Tujuh Keutamaan Al-Aqsha dalam Al-Quran

Oleh: Ali Farkhan Tsani, Redaktur Senior MINA, Duta Al-Quds 

Masjid Al-Aqsha di Palestina sangat dikenal oleh umat Muslim dan dunia pada umumnya. Bukan semata karena kondisinya yang sedang mengalami tindakan yahudisasi oleh penjajahan Israel. Namun lebih dari itu, adalah karena adanya beberapa keutamaannya menurut dan Al-Hadits.

Berikut, 7 (tujuh) keutamaan Masjid Al-Aqsha di dalam Al-Quran.

Pertama, Masjid Al-Aqsha adalah nama yang diberikan langsung oleh Allah.

Allah mancantumkannya di dalam ayat:

سُبْحَانَ الَّذِي أَسْرَى بِعَبْدِهِ لَيْلًا مِنَ الْمَسْجِدِ الْحَرَامِ إِلَى الْمَسْجِدِ الْأَقْصَى …..

Artinya : “Maha suci Allah yang telah memperjalankan hamba-Nya pada waktu malam dari Masjidil Haram ke Masjidil Aqsha…..“. (QS Al-Isra [17]: 1).

Kedua, Masjid Al-Aqsha merupakan tempat persinggahan Isra Mi’raj Rasulullah Shallallahu ‘Alaihi Wasallam.

Isra Mi’raj sesuai Surat Al-Isra ayat pertama,  merupakan mukjizat dari Allah dan peristiwa terbesar dalam sejarah manusia, ketika seorang manusia dipertemukan dengan Penciptanya secara langsung.

Rasulullah Shallallahu ‘Alaihi Wasallam didampingi Malaikat Jibril dengan mengendarai kendaraan Buraq, berangkat dari Makkah menuju Masjidil Aqsha.

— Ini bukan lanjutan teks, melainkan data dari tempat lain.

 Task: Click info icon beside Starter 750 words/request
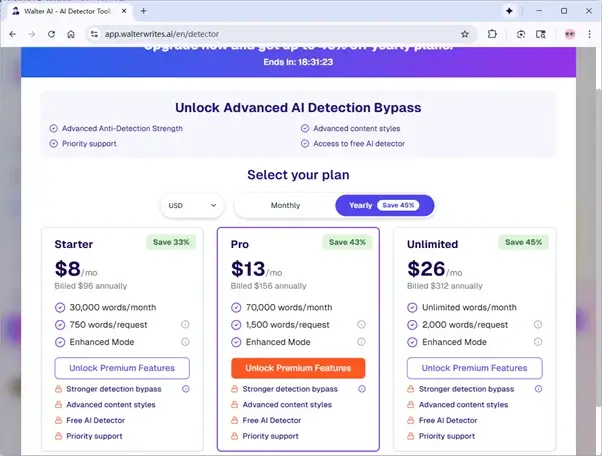pos(185,325)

Untuk kemudian menuju Sidratul Muntaha, berjumpa dengan Allah.

Di kawasan Al-Aqsha inilah, Buraq itu kemudian melintasi melalui sebelah dinding sebelah barat Masjid Al-Aqsha. Dinding yang kini diklaim oleh Yahudi sebagai Tembok Ratapan.

Maka, pintu sebelah ini  pun dinamakan Baabul Buraq (Pintu Buraq).

Hingga kemudian Nabi Shallallahu ‘Alaihi Wasallam berhenti di Kubah Batu (Kubah Sakhrah). Di dekat ini, Buraq berhenti, dan kemudian Nabi diperjalankan ke langit ketujuh, Sidratul Muntaha.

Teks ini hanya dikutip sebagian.